■ **DIRECTION**
Convert the records below into a numbered list with one line per item, leaving out blank lines and pictures.

■ **RECORDS SUPPLIED**
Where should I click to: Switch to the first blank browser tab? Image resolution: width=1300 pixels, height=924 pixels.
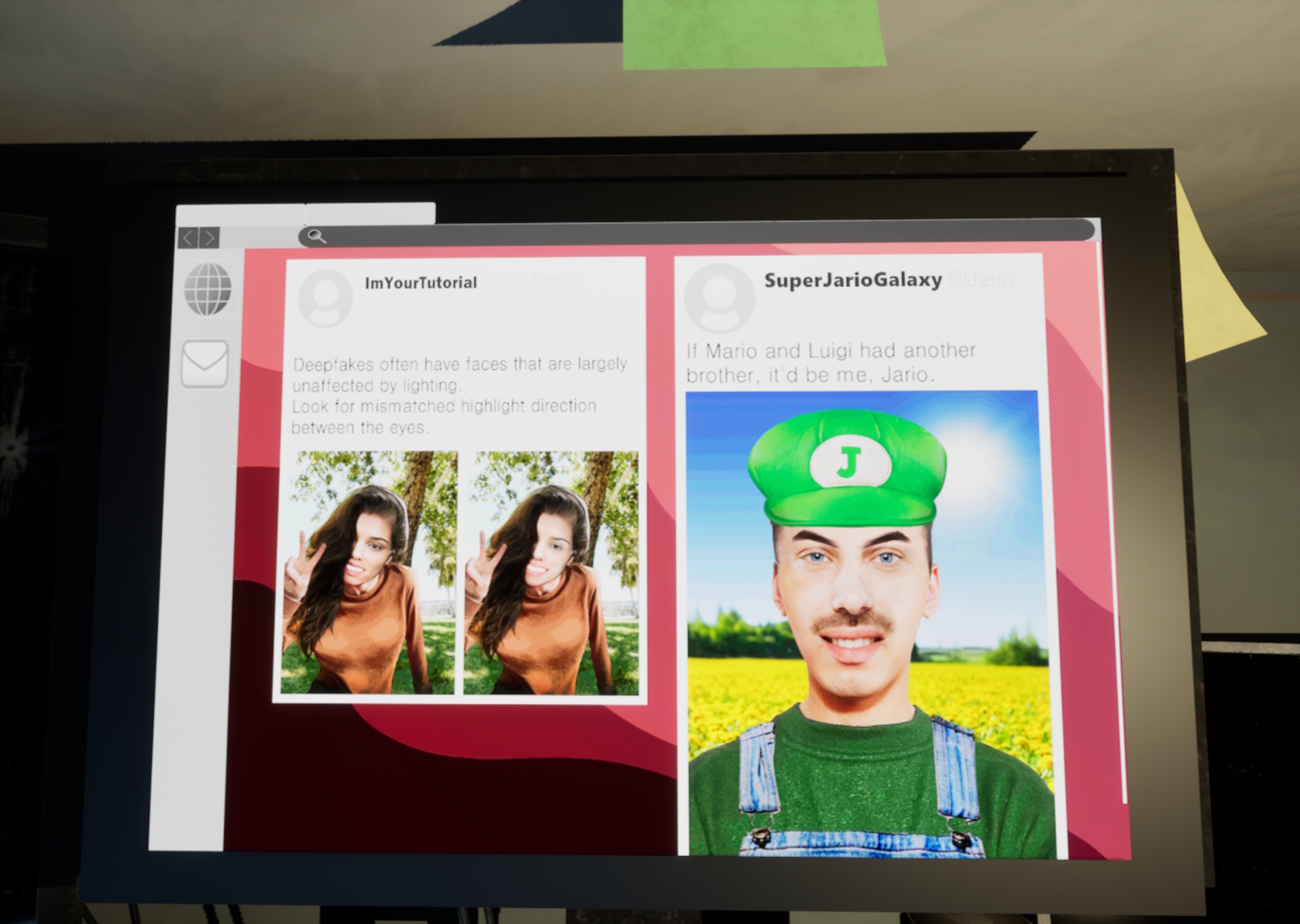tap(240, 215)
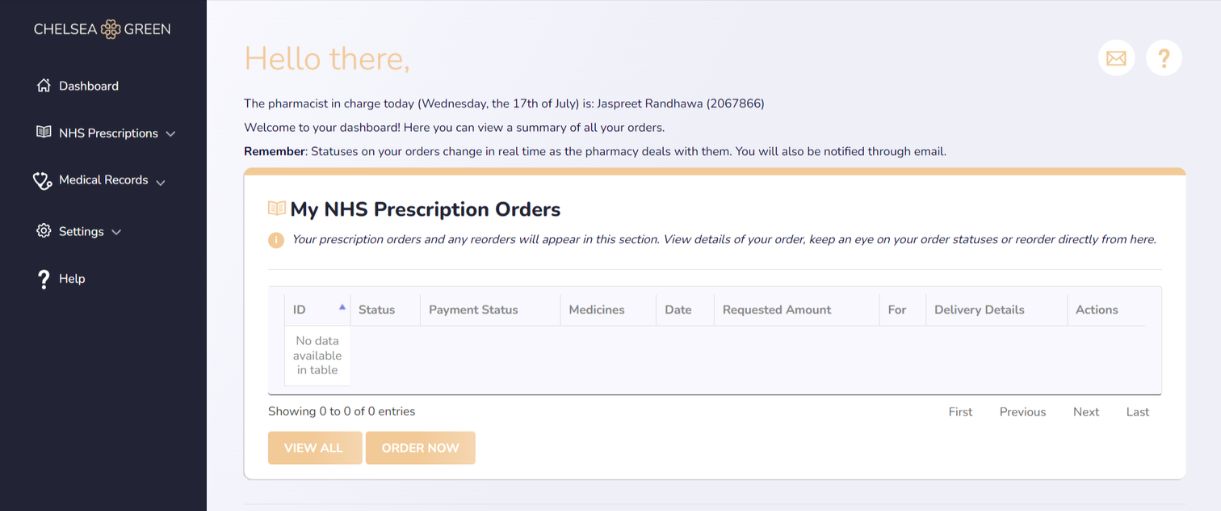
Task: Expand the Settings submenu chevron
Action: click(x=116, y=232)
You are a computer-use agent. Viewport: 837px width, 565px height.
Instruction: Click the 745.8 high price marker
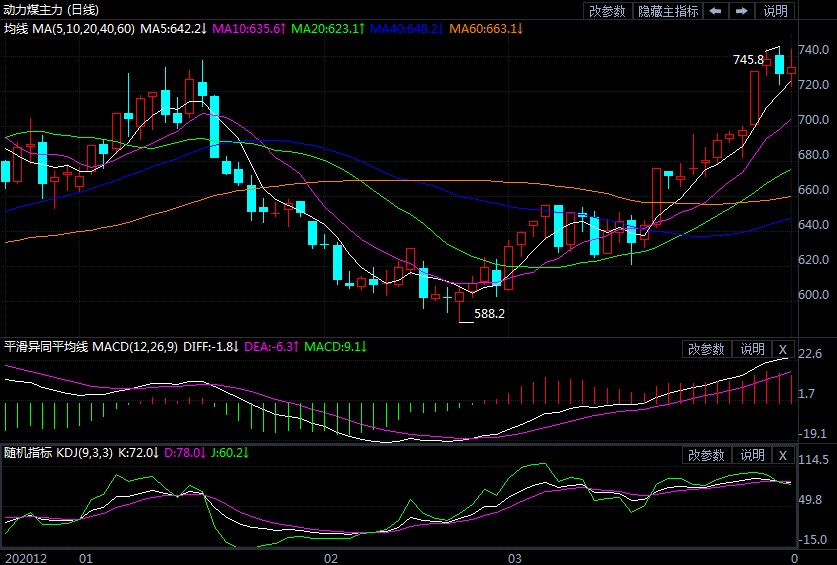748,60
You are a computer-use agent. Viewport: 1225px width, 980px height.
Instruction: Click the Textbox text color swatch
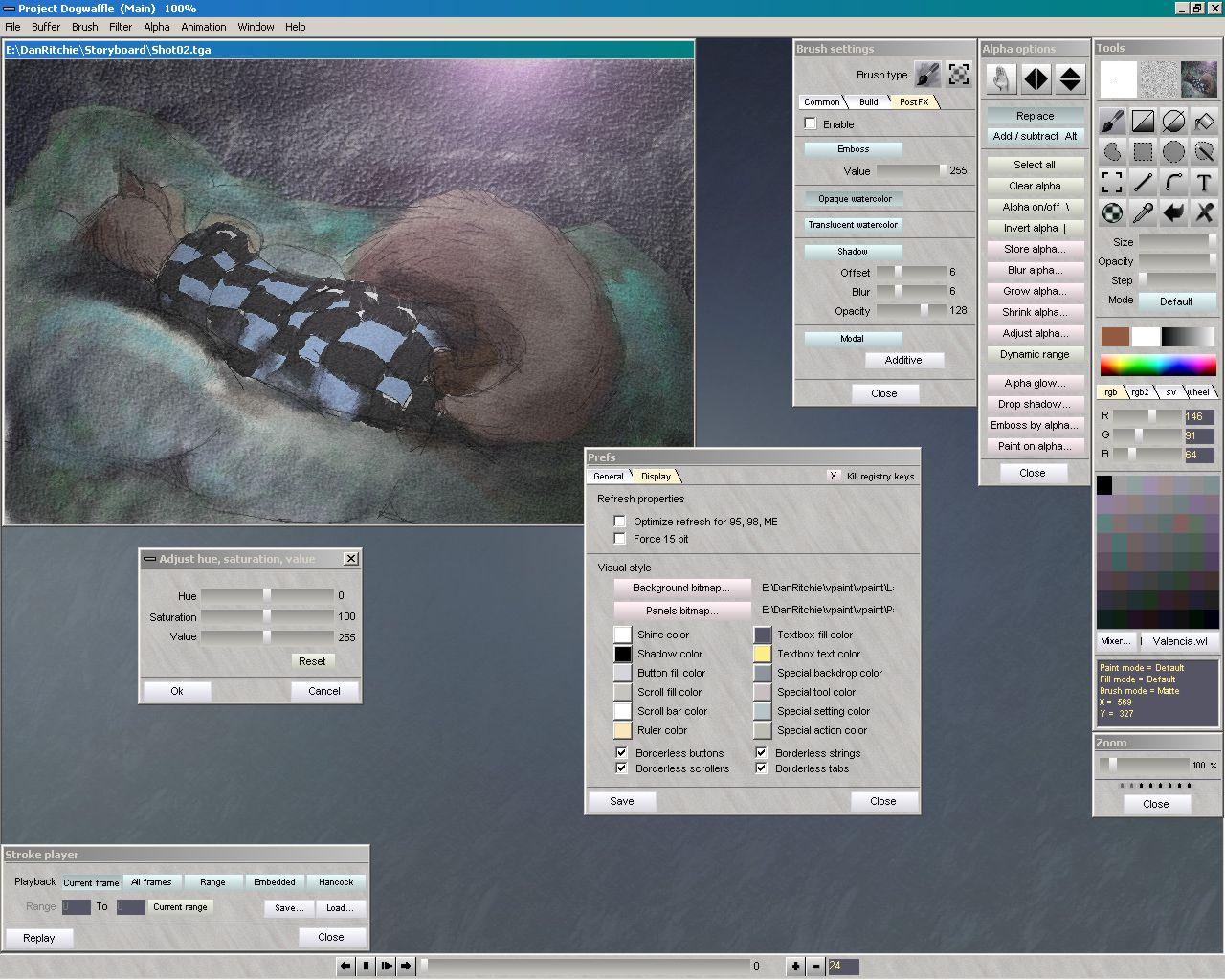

■ **FINISHED EXERCISE**
1. Where should I click to: Switch to the first blank browser tab? Image resolution: width=1300 pixels, height=924 pixels.
2. tap(240, 215)
3. Task: Expand the Settings submenu chevron
4. Action: click(x=116, y=232)
5. You are a computer-use agent. Viewport: 837px width, 565px height.
6. Instruction: Click the 745.8 high price marker
7. 748,60
8. You are a computer-use agent. Viewport: 1225px width, 980px height.
9. Instruction: Click the Textbox text color swatch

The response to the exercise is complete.